On the behavior of acoustic/elastic metamaterials with anisotropic mass density

The effect of anisotropic mass density in acoustic/elastic metamaterials on wave propagation is presented in this research. The use of microstructures to achieve anisotropic physical properties in metamaterials is an intensive field of study. In this work, a two-dimensional (2D) ‘mass-in-mass’-spring lattice system is utilized to achieve anisotropic effective mass density in two orthogonal principal directions.In each direction, the effective mass density is frequency-dependent and can be “effectively negative” if it falls within the frequency bandgap region. A 2D numerical continuum model,based on a recently developed cantilever-in-mass model, is further presented and examined to study how wave input angles affect 2D wave propagation.
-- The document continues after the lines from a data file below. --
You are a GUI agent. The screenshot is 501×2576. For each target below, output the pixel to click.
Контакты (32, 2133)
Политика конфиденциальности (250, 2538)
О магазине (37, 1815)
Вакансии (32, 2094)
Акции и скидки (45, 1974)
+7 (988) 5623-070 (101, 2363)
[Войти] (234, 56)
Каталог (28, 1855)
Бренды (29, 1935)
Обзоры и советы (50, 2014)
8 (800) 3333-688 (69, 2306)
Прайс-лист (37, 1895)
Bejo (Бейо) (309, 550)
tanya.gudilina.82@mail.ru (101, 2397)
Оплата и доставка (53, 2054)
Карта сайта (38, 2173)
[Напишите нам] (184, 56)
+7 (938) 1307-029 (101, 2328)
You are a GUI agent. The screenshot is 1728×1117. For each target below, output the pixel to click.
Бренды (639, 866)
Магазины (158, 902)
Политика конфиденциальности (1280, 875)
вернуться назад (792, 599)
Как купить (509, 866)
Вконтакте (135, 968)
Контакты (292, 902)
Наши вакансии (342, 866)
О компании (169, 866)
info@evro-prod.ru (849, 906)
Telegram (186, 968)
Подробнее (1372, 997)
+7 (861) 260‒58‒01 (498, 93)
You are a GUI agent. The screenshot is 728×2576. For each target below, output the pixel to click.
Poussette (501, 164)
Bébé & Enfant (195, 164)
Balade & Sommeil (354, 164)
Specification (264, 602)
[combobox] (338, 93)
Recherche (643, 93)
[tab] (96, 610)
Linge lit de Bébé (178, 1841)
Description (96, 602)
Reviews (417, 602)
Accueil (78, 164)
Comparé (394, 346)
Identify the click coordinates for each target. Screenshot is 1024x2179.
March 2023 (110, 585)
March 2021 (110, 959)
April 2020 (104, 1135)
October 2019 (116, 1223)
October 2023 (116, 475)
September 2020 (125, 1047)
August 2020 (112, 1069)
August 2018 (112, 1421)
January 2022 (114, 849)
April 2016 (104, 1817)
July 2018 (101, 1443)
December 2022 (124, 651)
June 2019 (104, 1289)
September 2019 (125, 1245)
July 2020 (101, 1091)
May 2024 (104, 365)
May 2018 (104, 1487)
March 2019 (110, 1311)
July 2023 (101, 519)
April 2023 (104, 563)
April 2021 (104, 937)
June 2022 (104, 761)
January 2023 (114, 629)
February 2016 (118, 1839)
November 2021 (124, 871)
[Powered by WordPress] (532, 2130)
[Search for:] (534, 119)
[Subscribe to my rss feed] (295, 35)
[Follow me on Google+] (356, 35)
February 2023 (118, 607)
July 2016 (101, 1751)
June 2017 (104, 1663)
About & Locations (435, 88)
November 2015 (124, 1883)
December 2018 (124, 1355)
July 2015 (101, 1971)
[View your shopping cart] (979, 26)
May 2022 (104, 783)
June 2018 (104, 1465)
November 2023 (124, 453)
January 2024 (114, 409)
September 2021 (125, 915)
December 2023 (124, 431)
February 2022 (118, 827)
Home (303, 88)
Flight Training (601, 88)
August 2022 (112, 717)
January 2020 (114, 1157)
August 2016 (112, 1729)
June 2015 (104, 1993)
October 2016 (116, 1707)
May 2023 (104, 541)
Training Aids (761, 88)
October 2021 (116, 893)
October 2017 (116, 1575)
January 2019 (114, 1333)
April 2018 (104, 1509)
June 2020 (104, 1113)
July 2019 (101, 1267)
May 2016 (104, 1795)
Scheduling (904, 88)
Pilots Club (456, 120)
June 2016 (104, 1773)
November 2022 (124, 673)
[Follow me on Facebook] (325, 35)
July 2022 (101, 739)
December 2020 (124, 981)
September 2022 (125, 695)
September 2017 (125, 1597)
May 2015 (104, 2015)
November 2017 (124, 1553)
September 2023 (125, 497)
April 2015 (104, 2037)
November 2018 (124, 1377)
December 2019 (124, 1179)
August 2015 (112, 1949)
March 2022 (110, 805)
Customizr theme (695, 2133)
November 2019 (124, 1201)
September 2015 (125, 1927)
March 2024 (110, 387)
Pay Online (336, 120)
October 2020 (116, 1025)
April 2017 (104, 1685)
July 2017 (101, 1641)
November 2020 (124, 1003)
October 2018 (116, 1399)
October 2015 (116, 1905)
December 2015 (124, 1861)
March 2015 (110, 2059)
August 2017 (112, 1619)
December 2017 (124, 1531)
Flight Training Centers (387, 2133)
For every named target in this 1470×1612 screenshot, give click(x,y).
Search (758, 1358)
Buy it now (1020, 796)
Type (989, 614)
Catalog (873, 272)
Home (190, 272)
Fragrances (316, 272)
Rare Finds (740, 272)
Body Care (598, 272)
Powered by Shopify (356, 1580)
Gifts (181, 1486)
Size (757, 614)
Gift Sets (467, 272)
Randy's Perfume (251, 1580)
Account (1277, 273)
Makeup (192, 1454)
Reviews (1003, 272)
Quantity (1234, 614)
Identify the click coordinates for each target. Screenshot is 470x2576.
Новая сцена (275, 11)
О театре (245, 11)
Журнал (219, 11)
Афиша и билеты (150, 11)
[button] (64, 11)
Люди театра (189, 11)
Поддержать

Results show that wave attenuation is dependent on both input frequency and wave input angle in a 2D metamaterial. This study demonstrates a case whereby wave attenuation is achieved,by selecting wave input frequency in the bandgap region to enact “negative effective mass density”. This study also illustrates another case when wave attenuation is obtained for positive anisotropic mass density. This behavior is achieved by directing wave propagation to transverse direction at a specific input wave angle of 60°. Both numerical calculations of mass-spring lattice model and continuum cantilever-in-mass model show good agreement.